大使館員オススメの本
当時はよくスタッフ同士で本の貸し借りがあった。皆興味のある分野は同じなので、読後の話も盛り上がる。特に面白かったもを2冊紹介します。
●妻は密入国者 諸星浩二https://amzn.asia/d/5WkzLdF
不法入国で来日した中国人妻との馴れ初めから結婚、ビザ取得までの実体験をまとめた一冊。
不法入国の申請者と触れ合うことはほぼ毎日だったが、相手の日本人はどういう人なのか常々気になっていた。領事部では知り得ない入管での手続きの詳細も分かり、勉強になった。

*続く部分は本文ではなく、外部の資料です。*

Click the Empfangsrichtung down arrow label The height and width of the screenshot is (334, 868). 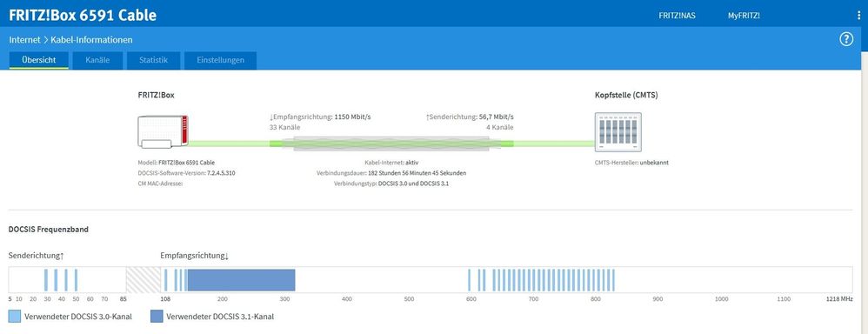pos(194,256)
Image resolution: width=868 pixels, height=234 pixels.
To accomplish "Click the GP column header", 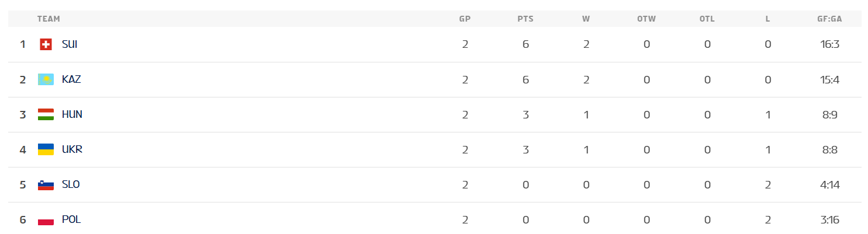I will point(465,19).
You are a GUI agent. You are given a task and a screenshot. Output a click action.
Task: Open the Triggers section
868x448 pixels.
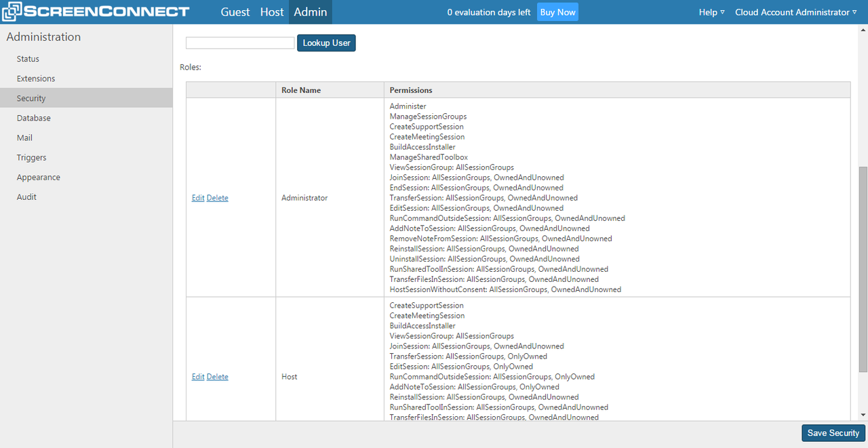click(31, 157)
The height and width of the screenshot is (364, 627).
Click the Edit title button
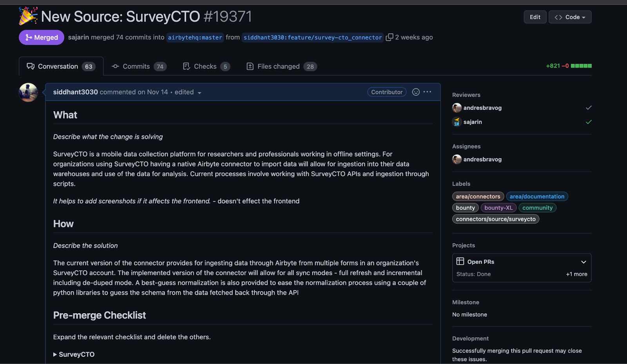click(x=535, y=17)
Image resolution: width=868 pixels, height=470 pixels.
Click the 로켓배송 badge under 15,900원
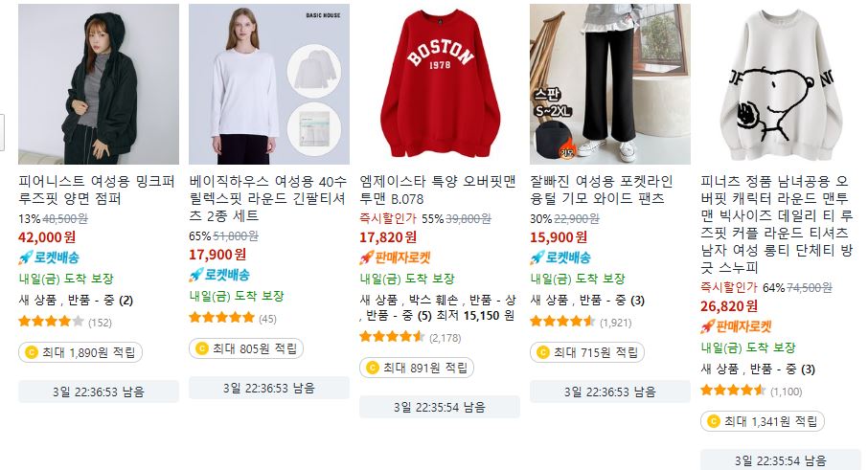point(560,257)
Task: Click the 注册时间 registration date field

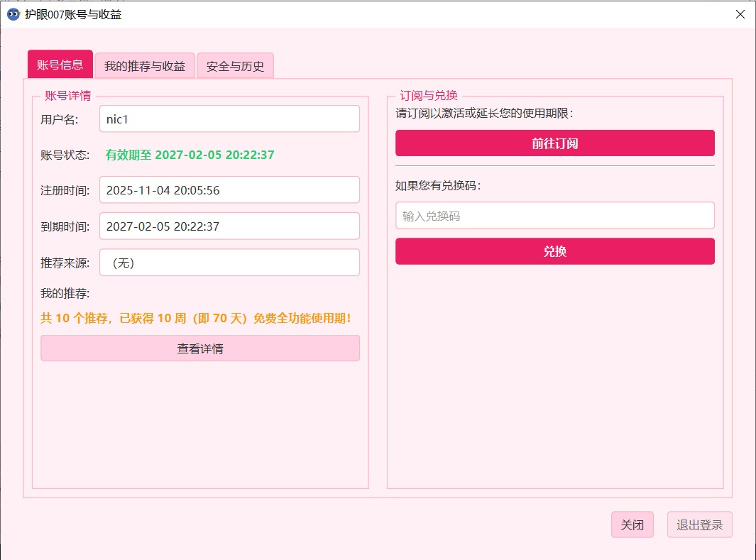Action: (229, 190)
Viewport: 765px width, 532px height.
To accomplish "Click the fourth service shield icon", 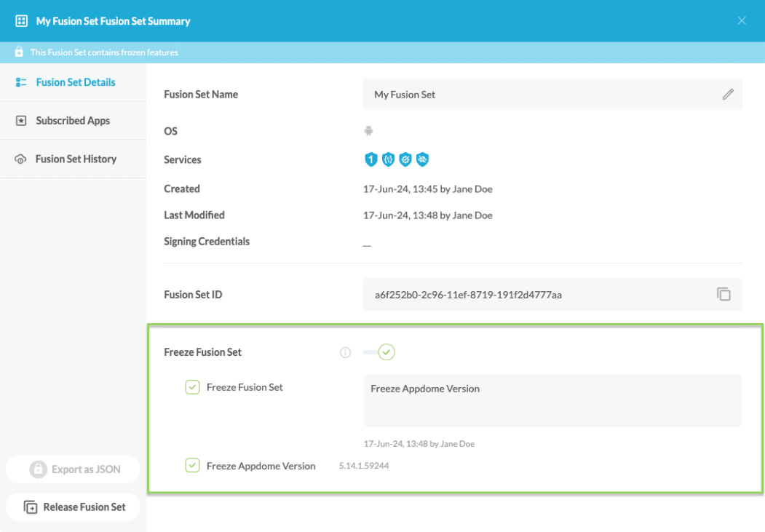I will pyautogui.click(x=422, y=159).
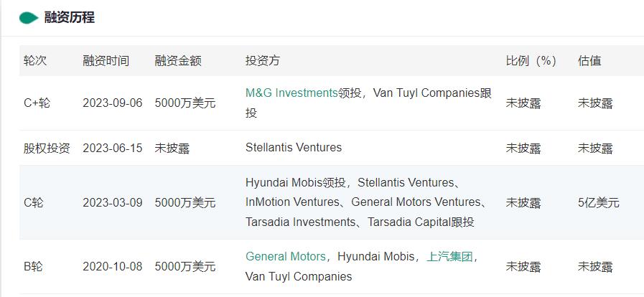Click the date 2023-09-06
Screen dimensions: 644x297
[112, 103]

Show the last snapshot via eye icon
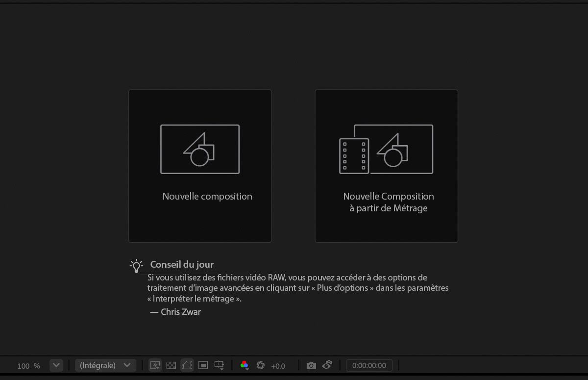327,365
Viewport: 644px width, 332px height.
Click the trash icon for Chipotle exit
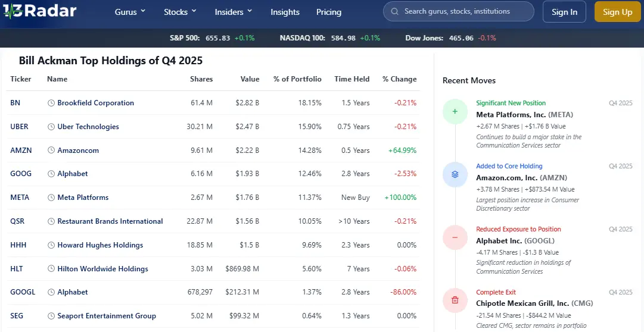point(455,300)
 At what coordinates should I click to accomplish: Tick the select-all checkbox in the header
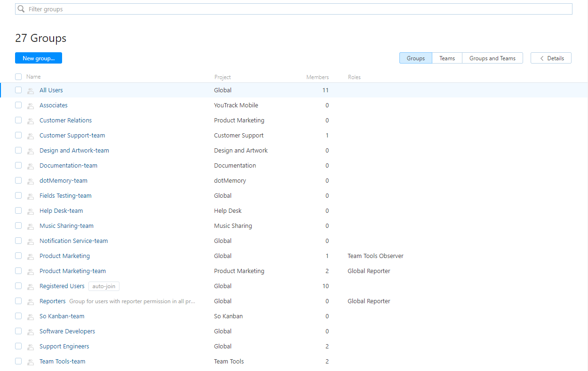coord(18,77)
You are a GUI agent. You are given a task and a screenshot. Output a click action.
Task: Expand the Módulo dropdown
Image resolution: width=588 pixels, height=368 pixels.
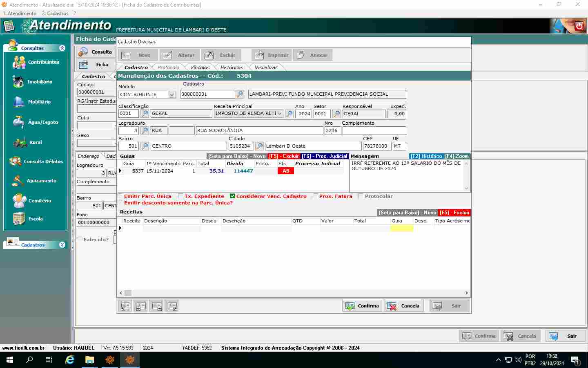pyautogui.click(x=172, y=94)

個人的には著者が領事部に来た時の描写がカオスで苦笑いしてしまった。毎日そこにいるんだけどなぁ笑
●無国籍 (新潮文庫) 陳 天璽https://amzn.asia/d/9flMt0F
中華民国人、つまり台湾人として日本に生まれたものの、日中国交正常化に伴い無国籍となってしまった著者の半生を描いた自伝。
大使館で働くまで、私の無国籍の知識はトム・ハンクスの「ターミナル」とフジコ・ヘミングのみ。たぶん日本じゃ数人だろくらいのアホ認識でいた。
ところがどっこい。領事部で無国籍の人を見ない日はなかった。政治的、歴史的背景によって無国籍になってしまい、社会生活上も苦労している彼らの現状を目の当たりにした。そんな中、辛い思いをしながらも、攻めの姿勢を崩さない著者の生き様には感銘を受けた。
なんというか、バイタリティの質が日本人とは根本的に違うなぁと。逞しさに圧巻。
そして無国籍というマイノリティの認知がもっと広まり、生きやすい社会になればいいな、と改めて思った一冊。
他にも面白い本あるので、またの機会に紹介します。